ACTIVITY
Each line must appear in the answer exactly as it does in the data.

━━━━━ RECORDS SUPPLIED

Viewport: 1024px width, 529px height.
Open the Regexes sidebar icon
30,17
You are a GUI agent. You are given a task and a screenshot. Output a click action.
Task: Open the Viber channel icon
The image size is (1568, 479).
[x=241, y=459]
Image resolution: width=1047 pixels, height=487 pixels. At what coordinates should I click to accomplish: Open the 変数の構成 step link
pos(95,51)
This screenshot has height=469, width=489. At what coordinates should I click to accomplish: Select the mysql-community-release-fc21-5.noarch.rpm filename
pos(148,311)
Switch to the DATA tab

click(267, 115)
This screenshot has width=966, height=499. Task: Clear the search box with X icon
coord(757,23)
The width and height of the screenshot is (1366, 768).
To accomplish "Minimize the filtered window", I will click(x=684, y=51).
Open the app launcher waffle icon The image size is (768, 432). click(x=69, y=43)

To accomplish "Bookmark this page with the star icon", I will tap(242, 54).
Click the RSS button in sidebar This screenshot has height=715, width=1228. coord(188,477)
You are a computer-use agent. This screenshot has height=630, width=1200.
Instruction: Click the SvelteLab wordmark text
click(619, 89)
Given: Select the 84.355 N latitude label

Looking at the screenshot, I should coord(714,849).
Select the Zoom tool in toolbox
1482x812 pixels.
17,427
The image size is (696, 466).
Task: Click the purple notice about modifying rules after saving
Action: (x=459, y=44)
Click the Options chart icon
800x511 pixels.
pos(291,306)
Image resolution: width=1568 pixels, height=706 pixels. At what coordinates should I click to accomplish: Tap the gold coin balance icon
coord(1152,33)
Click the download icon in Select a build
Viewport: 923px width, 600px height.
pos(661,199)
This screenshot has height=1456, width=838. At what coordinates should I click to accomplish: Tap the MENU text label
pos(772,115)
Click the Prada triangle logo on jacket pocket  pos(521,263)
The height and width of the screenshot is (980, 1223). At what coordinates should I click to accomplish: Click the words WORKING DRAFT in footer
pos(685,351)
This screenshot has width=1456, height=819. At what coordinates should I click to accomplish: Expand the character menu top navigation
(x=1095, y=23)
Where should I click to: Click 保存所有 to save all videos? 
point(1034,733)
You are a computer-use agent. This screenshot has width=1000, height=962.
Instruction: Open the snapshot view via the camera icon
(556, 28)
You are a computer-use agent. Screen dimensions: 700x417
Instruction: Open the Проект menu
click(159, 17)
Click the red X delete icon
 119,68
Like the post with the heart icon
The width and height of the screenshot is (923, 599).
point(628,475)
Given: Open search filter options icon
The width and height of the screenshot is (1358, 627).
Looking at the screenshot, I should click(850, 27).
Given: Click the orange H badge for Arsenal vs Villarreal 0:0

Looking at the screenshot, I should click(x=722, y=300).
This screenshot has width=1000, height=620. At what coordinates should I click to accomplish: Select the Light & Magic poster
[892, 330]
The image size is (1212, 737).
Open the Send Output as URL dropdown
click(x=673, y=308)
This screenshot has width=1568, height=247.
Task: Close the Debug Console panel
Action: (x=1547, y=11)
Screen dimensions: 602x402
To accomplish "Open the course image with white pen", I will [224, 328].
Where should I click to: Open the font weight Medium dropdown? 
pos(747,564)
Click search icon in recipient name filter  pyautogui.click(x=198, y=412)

━━━━━━━━━━

SOLUTION TO THE EXERCISE
Viewport: 1024px width, 529px height.
Open the Regexes sidebar icon
30,17
You are a GUI agent. You are given a task and a screenshot. Output a click action.
Task: Open the Viber channel icon
The image size is (1568, 479).
[x=241, y=459]
Image resolution: width=1047 pixels, height=487 pixels. At what coordinates should I click to accomplish: Open the 変数の構成 step link
pos(95,51)
This screenshot has height=469, width=489. At what coordinates should I click to accomplish: Select the mysql-community-release-fc21-5.noarch.rpm filename
pos(148,311)
Switch to the DATA tab

click(267, 115)
This screenshot has width=966, height=499. Task: Clear the search box with X icon
coord(757,23)
The width and height of the screenshot is (1366, 768).
To accomplish "Minimize the filtered window", I will click(x=684, y=51).
Open the app launcher waffle icon The image size is (768, 432). click(x=69, y=43)

To accomplish "Bookmark this page with the star icon", I will tap(242, 54).
Click the RSS button in sidebar This screenshot has height=715, width=1228. coord(188,477)
You are a computer-use agent. This screenshot has height=630, width=1200.
Instruction: Click the SvelteLab wordmark text
click(619, 89)
Given: Select the 84.355 N latitude label

Looking at the screenshot, I should coord(714,849).
Select the Zoom tool in toolbox
1482x812 pixels.
17,427
The image size is (696, 466).
Task: Click the purple notice about modifying rules after saving
Action: (x=459, y=44)
Click the Options chart icon
800x511 pixels.
pos(291,306)
Image resolution: width=1568 pixels, height=706 pixels. At what coordinates should I click to accomplish: Tap the gold coin balance icon
coord(1152,33)
Click the download icon in Select a build
Viewport: 923px width, 600px height.
pos(661,199)
This screenshot has height=1456, width=838. At what coordinates should I click to accomplish: Tap the MENU text label
pos(772,115)
Click the Prada triangle logo on jacket pocket  pos(521,263)
The height and width of the screenshot is (980, 1223). At what coordinates should I click to accomplish: Click the words WORKING DRAFT in footer
pos(685,351)
This screenshot has width=1456, height=819. At what coordinates should I click to accomplish: Expand the character menu top navigation
(x=1095, y=23)
Where should I click to: Click 保存所有 to save all videos? 
point(1034,733)
You are a computer-use agent. This screenshot has width=1000, height=962.
Instruction: Open the snapshot view via the camera icon
(556, 28)
You are a computer-use agent. Screen dimensions: 700x417
Instruction: Open the Проект menu
click(159, 17)
Click the red X delete icon
 119,68
Like the post with the heart icon
The width and height of the screenshot is (923, 599).
point(628,475)
Given: Open search filter options icon
The width and height of the screenshot is (1358, 627).
Looking at the screenshot, I should click(850, 27).
Given: Click the orange H badge for Arsenal vs Villarreal 0:0

Looking at the screenshot, I should click(x=722, y=300).
This screenshot has width=1000, height=620. At what coordinates should I click to accomplish: Select the Light & Magic poster
[892, 330]
The image size is (1212, 737).
Open the Send Output as URL dropdown
click(x=673, y=308)
This screenshot has width=1568, height=247.
Task: Close the Debug Console panel
Action: (x=1547, y=11)
Screen dimensions: 602x402
To accomplish "Open the course image with white pen", I will [224, 328].
Where should I click to: Open the font weight Medium dropdown? 
pos(747,564)
Click search icon in recipient name filter  pyautogui.click(x=198, y=412)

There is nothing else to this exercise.